# [Your task]
Return the records from the line with "The height and" up to and including the line with "at that location.", word for word and leaving out the pictures.

== Entries ==

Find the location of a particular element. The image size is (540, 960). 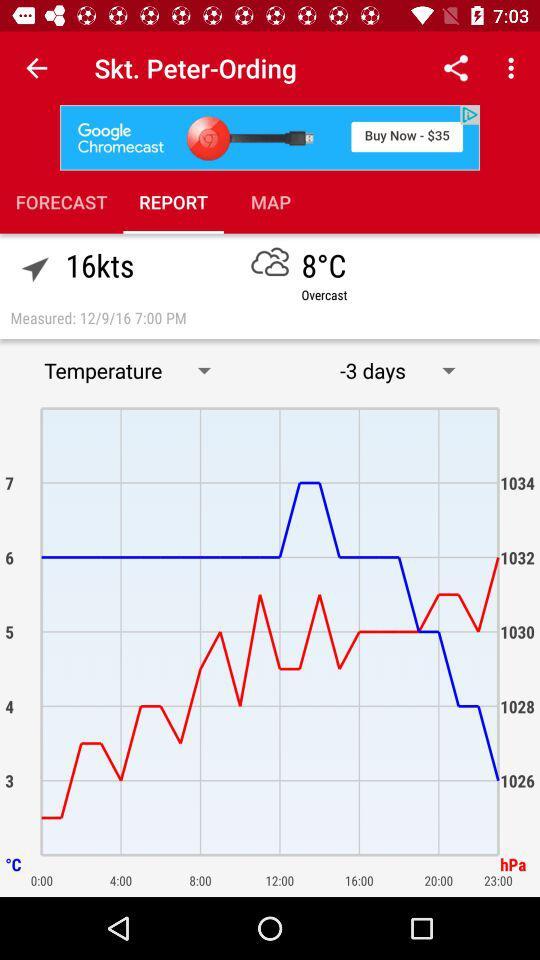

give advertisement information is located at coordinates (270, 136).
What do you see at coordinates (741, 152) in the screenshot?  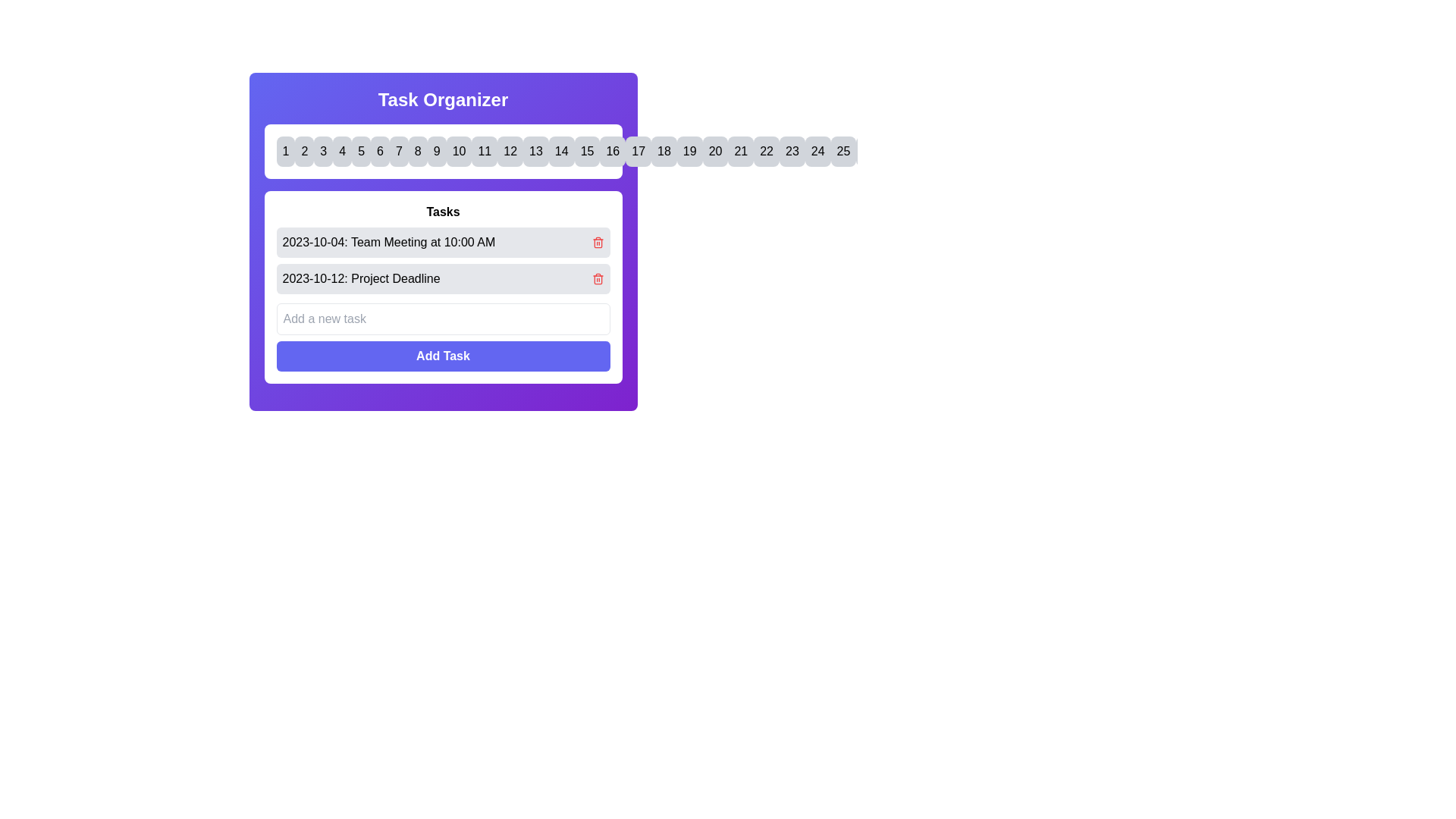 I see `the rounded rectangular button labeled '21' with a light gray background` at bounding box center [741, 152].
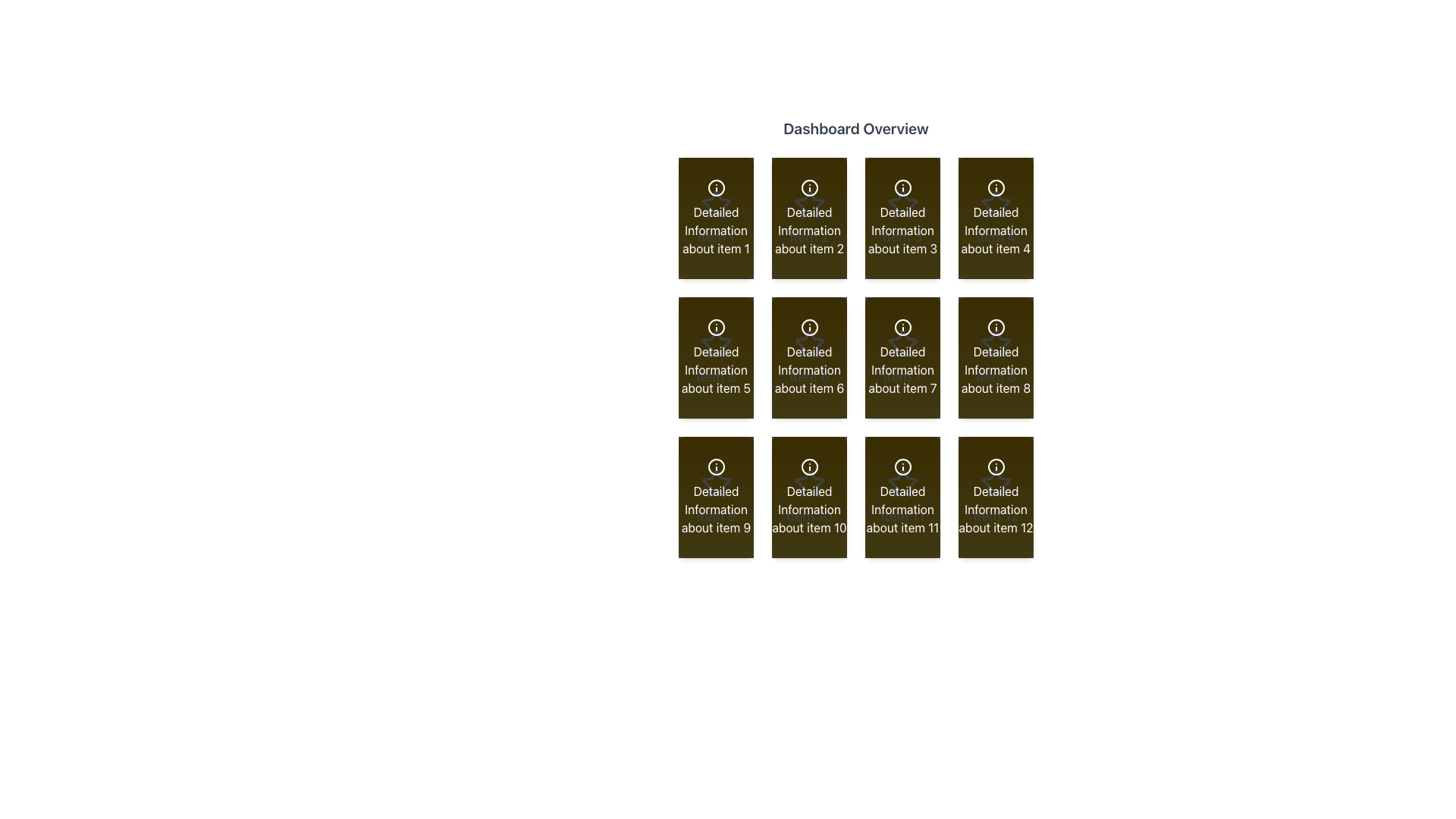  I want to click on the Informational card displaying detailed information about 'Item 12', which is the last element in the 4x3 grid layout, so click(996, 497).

===
== Entries ==

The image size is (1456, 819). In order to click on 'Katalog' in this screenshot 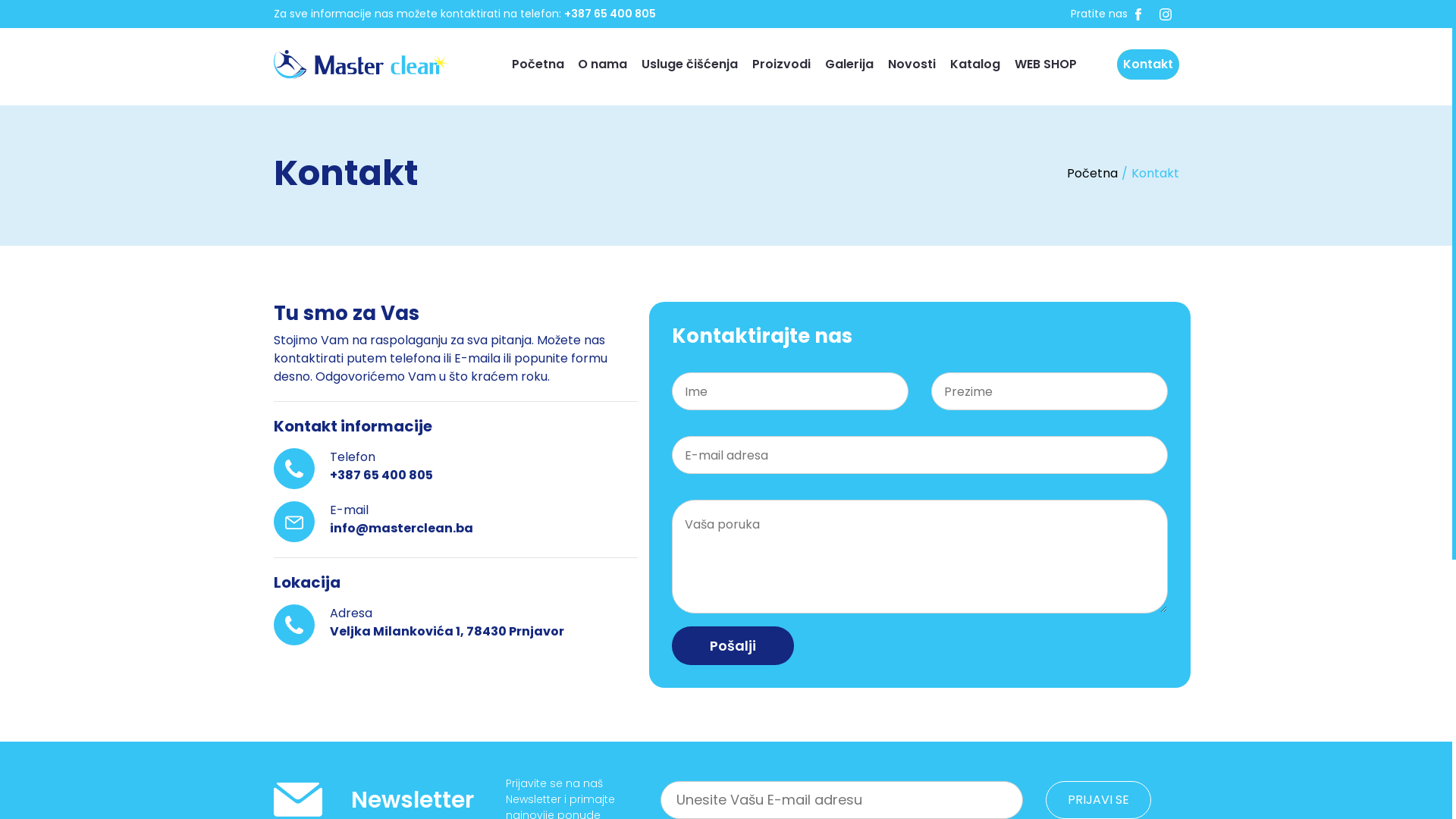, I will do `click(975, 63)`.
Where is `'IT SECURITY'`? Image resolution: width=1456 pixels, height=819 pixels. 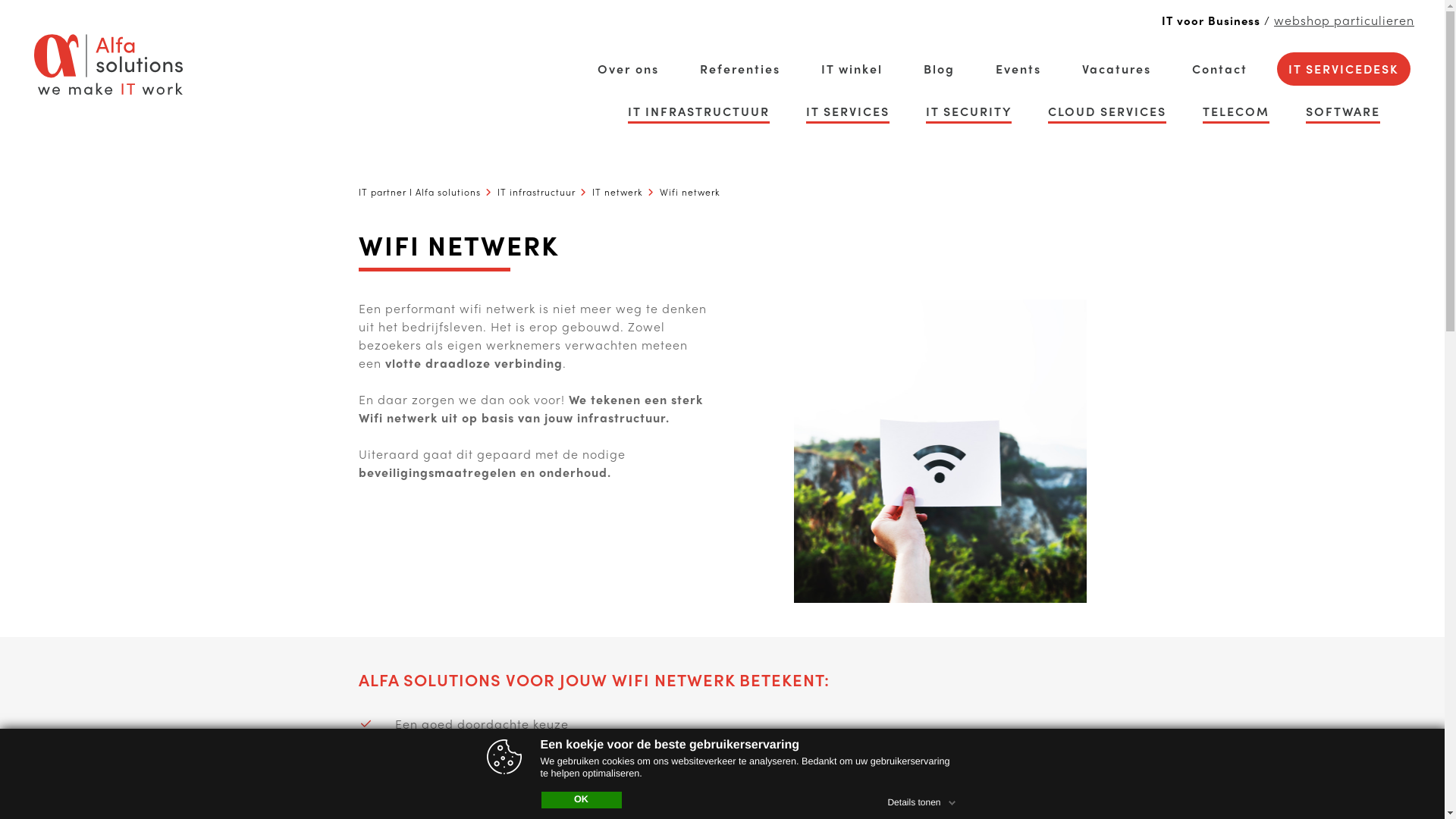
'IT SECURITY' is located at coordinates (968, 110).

===
== Entries ==

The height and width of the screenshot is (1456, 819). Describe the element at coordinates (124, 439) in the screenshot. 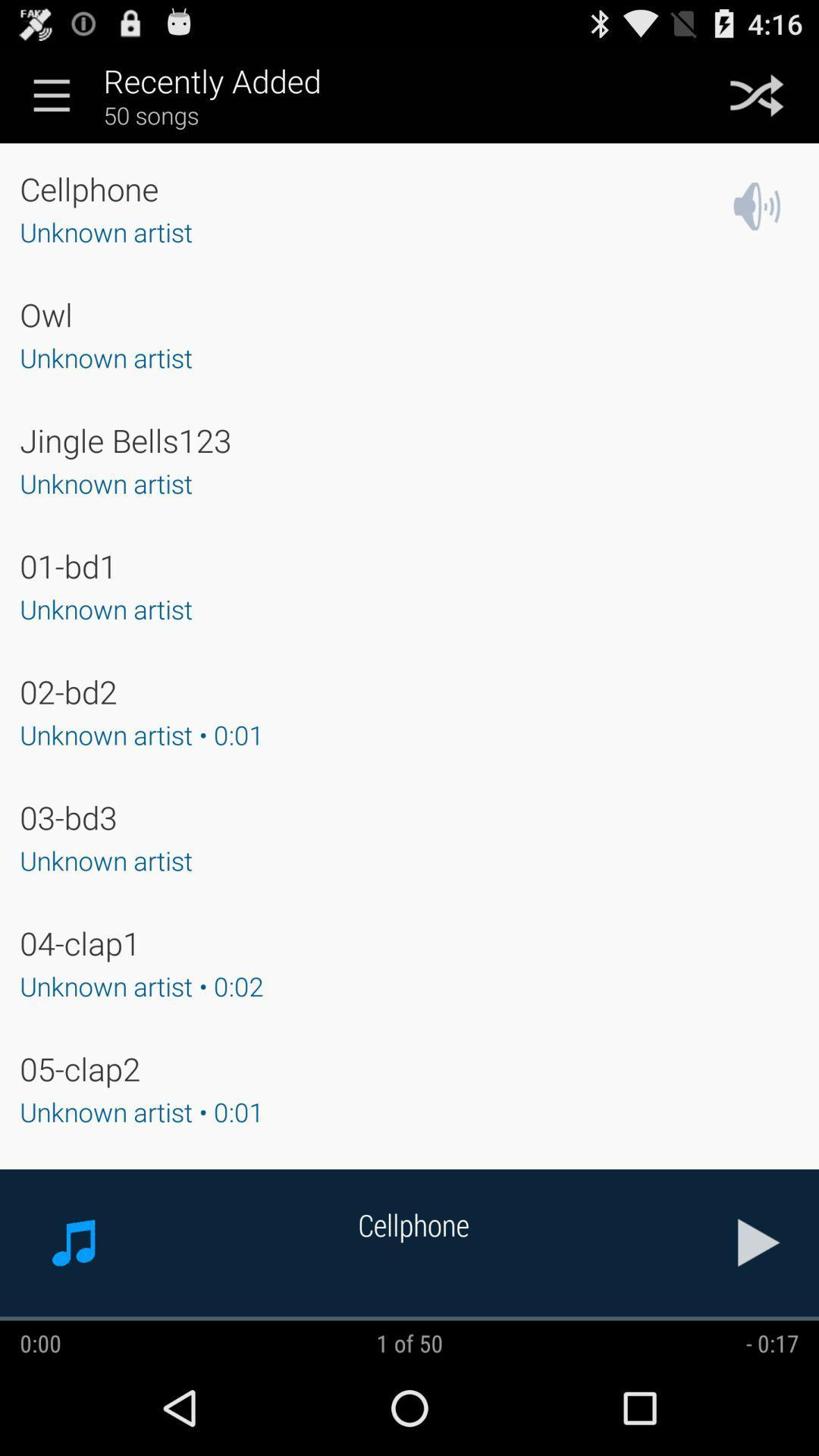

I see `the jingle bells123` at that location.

===

# [Completed task]
The height and width of the screenshot is (1456, 819). Describe the element at coordinates (124, 439) in the screenshot. 

I see `the jingle bells123` at that location.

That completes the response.